Gelgelelim, herkesi daha tanımadan tanıyan, algıları bu kadar kuvvetli bir adamın annesini de tanımasını bekliyorsunuz. Ve kendisinden saklanan sırlar bir bir etrafa yayılırken hala Ferhat’ın kulağına gelemezse, bir noktada ekrana şaşkınlıkla bakmaya başlamamanız için ortada hiçbir sebep kalmayacak.
Konunun uzaması lazım, evet. Ve de her şey reyting için... Bu algıyı anlıyorum fakat gerilim yaratmak ya da heyecanı yükseltmek, seyircinin zekasını hiçe saymak değildir; yalnızca bunu savunuyorum. O zaman, o sırrı Aslı da öğrenmeseydi. Çünkü Aslı’nın kendisinden bir şey sakladığını Ferhat’ın anlamama ihtimali yok; ki daha geçtiğimiz bölümde işkillendi. Fakat benim 10 Bölüm’lük yolculuğumuzda tanıdığım Ferhat, işin peşini bırakacak ve onu öğrenmeden rahat edecek bir adam değil.
Ebru peki? Şahin Cigal’in bıraktığı işi üstlenecek kadar güçlü mü? Bu güç nedir, nerede satılır, nereden temin edebilirim çünkü ben de istiyorum.

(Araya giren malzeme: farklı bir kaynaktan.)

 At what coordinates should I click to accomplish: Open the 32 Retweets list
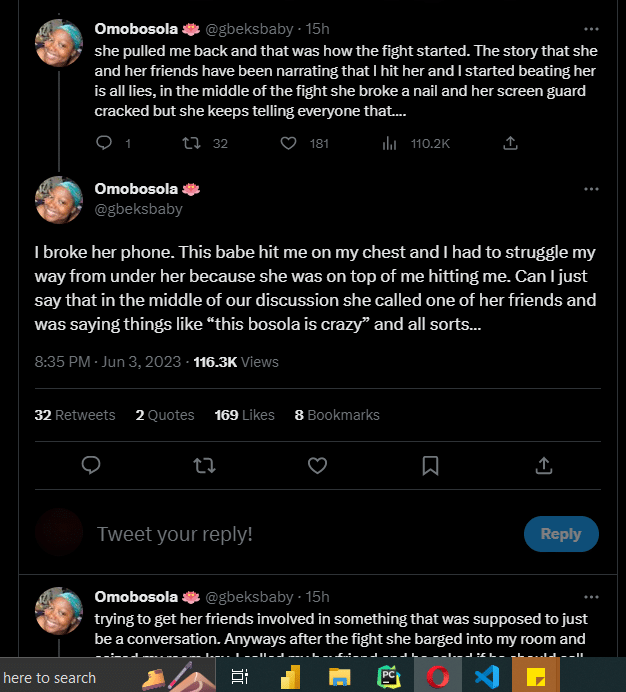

Ya da Cüneyt? Ferhat’ın tüm iş bitiriciliğini bildiği halde, çektiği bir cinayet videosuna güvenerek Ferhat’ı bitireceğini zannedecek kadar mı aslında Ferhat’ı tanımamaktadır? Ferhat’ı hapise göndermek için bir video mu gerekiyordu gerçekten, etrafta bu kadar çok düşman varken, bunun gibi bir şeyi kayıt edebilmek hiçbir düşmanın aklına bugüne kadar gelmemiş midir?

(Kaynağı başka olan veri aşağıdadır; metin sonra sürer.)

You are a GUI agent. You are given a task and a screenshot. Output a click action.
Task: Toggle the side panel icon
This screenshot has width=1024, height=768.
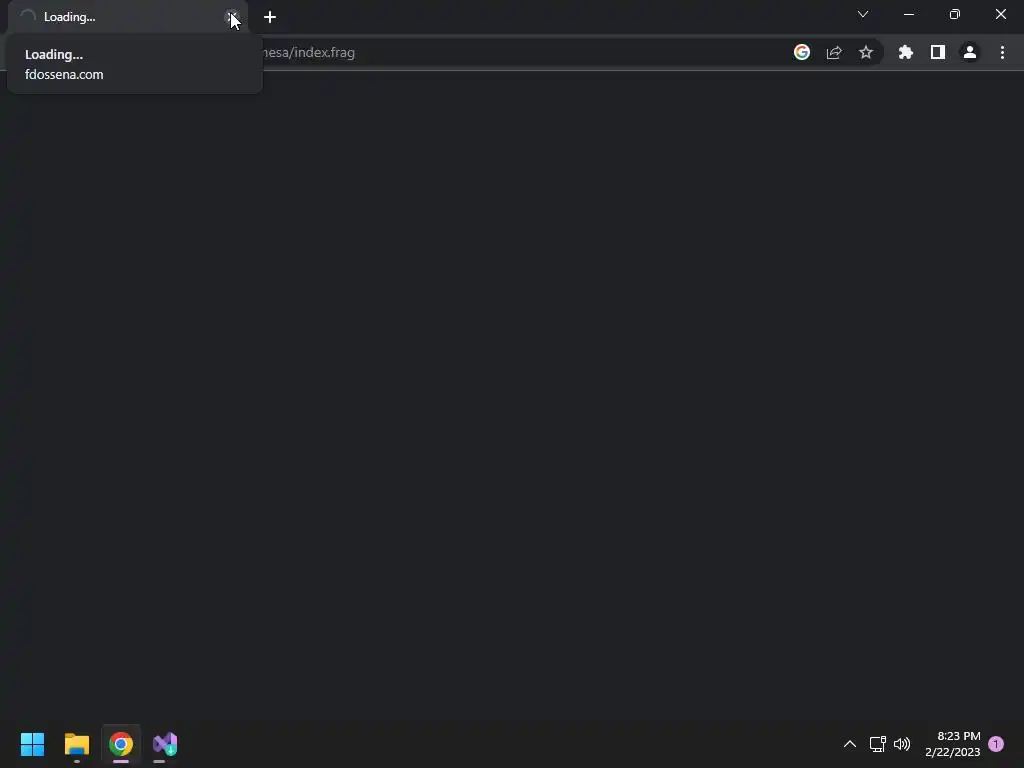(x=938, y=52)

Aslı ve Ferhat... Yan hikayeler daha da toparlandığında, seyircinin çözmesi gereken gizemler onları bunaltmayacak dereceye getirildiğinde, aksiyon dozu aşk dozuyla eşit tutulabildiğinde, inanıyorum ki oradan güzel bir aşk hikayesi doğacak. Zaten, çoktan filizlendi. Bu kadar yavaş ilerlemesinin sebebinin, dizinin uzun soluklu olması için çaba olduğunu kavrayabildikten sonra, sabır etmesi de zor değil; başımla beraber...
Ve fakat her ne kadar gerçekçilik temellerine dayanabilmesi ve dizinin uzun soluklu olabilmesi adına yavaş akan bir aşk hikayesi olursa olsun aralarında istemsizce başlayan o arkadaşlığın hızlıca ilerlemesini arzuluyorum. Tanıtımları tangoyla yapılan bir hikayedeki aşkın tutku ile ilermesini bekliyorsunuz, doğal olarak. Çünkü tanıtımın dizi hakkında bir şeyler vermesi gerekiyor; yalnızca estetik dursun diye tangoyu seçmek komik olurdu. Fakat dostluk, benim nezdimde, tutkudan da ön planda olan bir seçim olacağı için bu durumu çok sevdim.
Yin ile yang
Temelinde arkadaşlık olan bir ilişki sevgiden doğar ve sevgiden doğan bir ilişki asla bitmez.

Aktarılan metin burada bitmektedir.